Entrepreneurs, as a species, are inherently adaptable. I’ve seen some very creative ways entrepreneurs have addressed this issue.
For married or partnered entrepreneurs, having their significant other help in the business is a traditional way of keeping costs down. Traditionally, that meant the entrepreneur and his/her spouse both joined the business as low-cost laborers to keep costs down. Increasingly, it means the spouse maneuvers him/herself into a job with health benefits that can cover the family. I’ve seen spouses make health insurance for their family a negotiating point at salary negotiation time in order to help get their partner’s business off the ground.
One largely unintended benefit of new federal healthcare rules is it helps young entrepreneurs under 26. Under the law, insurers are required to cover “kids” living at home under age 26 on their parents’ plans. For younger entrepreneurs, this allows access to health insurance for little to no additional cost to the business.
For everyone else, the economic reality of insurance costs means a much longer startup and ramping phase. The entrepreneur works on the business part time and on weekends, keeping his/her existing job at a big, steady company primarily for its health benefits. This is the most common way of addressing the issue I observed over the last few years of our UW Bothell program. While being an entrepreneur is all about taking calculated risks, many entrepreneurs— especially those with families—were not going to risk losing affordable health insurance. They often chose to keep the full-time job with benefits, even if they knew that meant it would slow down their startup’s growth curve.
There are many barriers to becoming an entrepreneur. There are even more barriers between a business launch and a successful business.
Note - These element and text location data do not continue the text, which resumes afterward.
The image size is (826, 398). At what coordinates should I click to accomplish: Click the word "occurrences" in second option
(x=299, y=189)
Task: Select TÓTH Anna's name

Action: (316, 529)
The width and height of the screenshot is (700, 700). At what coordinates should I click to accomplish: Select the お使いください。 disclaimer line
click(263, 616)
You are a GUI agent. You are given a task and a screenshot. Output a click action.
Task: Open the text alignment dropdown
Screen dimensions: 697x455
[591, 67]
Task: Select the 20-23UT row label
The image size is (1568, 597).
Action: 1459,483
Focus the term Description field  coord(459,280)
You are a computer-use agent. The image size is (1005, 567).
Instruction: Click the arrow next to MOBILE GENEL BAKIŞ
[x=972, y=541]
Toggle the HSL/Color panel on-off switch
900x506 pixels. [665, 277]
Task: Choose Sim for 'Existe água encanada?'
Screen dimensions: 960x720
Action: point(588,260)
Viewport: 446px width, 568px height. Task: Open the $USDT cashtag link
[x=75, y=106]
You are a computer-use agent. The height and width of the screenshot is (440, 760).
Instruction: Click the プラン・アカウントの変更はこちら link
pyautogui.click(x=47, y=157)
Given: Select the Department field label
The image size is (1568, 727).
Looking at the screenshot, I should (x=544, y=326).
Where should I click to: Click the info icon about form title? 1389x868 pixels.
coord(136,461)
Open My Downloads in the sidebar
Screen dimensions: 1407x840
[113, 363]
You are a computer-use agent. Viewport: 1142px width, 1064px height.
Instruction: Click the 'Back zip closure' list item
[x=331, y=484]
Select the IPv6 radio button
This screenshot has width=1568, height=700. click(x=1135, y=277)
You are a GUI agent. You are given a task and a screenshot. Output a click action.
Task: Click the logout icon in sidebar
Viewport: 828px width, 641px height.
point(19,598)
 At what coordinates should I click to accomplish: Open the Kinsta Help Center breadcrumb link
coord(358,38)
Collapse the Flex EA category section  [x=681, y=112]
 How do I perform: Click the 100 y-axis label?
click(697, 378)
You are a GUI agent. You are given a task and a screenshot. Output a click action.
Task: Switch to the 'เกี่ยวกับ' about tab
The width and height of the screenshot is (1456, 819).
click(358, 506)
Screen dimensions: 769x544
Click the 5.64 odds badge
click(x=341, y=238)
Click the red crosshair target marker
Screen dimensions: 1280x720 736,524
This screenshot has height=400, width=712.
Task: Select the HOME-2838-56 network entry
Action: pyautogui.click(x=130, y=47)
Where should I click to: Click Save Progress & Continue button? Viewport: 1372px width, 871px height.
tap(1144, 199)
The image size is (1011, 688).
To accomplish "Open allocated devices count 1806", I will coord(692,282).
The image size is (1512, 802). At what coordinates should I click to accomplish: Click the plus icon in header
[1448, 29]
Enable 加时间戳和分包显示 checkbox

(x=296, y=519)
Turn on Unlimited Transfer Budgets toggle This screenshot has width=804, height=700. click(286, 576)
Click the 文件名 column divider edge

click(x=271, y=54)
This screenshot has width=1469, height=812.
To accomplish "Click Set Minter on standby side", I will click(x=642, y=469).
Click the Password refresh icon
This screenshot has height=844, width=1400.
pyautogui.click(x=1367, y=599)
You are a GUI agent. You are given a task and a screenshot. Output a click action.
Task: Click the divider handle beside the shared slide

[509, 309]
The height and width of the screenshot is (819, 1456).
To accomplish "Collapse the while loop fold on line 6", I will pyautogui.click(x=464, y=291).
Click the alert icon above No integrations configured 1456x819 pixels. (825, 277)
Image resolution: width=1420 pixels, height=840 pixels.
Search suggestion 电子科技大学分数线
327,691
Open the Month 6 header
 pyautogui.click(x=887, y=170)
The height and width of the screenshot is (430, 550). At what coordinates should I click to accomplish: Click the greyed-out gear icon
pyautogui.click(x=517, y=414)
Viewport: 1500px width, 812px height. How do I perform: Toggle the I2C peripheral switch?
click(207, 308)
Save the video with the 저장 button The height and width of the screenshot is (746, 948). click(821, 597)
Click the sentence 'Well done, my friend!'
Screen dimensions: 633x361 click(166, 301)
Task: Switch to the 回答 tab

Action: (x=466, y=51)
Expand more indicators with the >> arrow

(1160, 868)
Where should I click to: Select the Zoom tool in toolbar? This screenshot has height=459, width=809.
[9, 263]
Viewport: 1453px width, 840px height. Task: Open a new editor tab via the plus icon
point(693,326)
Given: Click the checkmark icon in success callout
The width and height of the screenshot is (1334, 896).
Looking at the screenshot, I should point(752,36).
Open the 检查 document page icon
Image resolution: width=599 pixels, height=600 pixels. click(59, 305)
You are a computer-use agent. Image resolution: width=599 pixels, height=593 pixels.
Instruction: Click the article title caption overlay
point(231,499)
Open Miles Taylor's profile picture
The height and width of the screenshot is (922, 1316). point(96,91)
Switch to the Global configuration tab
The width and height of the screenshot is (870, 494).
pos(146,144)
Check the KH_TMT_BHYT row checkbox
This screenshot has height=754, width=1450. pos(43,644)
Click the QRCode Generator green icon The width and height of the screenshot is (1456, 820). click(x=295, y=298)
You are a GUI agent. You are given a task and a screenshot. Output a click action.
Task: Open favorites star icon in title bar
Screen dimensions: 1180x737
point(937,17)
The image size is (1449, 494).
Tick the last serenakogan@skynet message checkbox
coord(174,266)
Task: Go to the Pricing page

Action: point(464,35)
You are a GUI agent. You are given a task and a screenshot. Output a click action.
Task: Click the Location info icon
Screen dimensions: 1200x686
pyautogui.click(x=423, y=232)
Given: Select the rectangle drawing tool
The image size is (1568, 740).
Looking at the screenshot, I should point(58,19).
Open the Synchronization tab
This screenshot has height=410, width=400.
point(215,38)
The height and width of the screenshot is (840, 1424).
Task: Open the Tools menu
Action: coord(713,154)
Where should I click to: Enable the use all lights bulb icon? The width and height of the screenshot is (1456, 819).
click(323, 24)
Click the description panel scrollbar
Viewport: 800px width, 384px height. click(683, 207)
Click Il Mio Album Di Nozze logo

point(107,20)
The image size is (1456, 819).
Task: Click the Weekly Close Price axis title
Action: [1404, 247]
I find it distressing the high cost of healthcare is increasingly a major component of both barriers.
The last 20 years of economic activity have proven to me beyond a shadow of a doubt that America works best the more startups we have. The 1990′s experiences with a startup economy brought us full employment and budget surpluses. The 2000′s focus on large businesses brought us to the brink of a second Great Depression and huge budget deficits. I’m not sure two decades could be any more instructive as to the importance of small businesses to America.
We have to figure out a way to make it easier for entrepreneurs. Smart states will create very large risk pools and “encourage” everyone to make use of them since larger risk pools can mean lower insurance costs. States with compatible tax structures can offer insurance deduction help for startups or small businesses along the lines of those in the new federal healthcare law. We need to extend the precious few concepts that made it into the federal law that help bend the cost curve, some of which can be done on the state level.
It doesn’t need to be a government-based solution. Trade groups often offer insurance plans, though my personal experience with them is they tend to be more expensive than individual plans through Regence. What might be more useful from trade groups is a much broader variety of plans combined with financial and tax advice so smaller businesses and particularly startups can lessen their healthcare cost burden.
Maybe the most potent solution comes from the natural willingness of entrepreneurs to share their good ideas with other entrepreneurs. If you’ve found a clever way of reducing healthcare costs for your business/startup, consider sharing it in the comment section. With the collective wisdom of Xconomy readers, we might be able to save each other a fair bit of cash.
We’ve got to do something or healthcare costs will make the entrepreneur who jumps with both feet into a new startup an endangered species.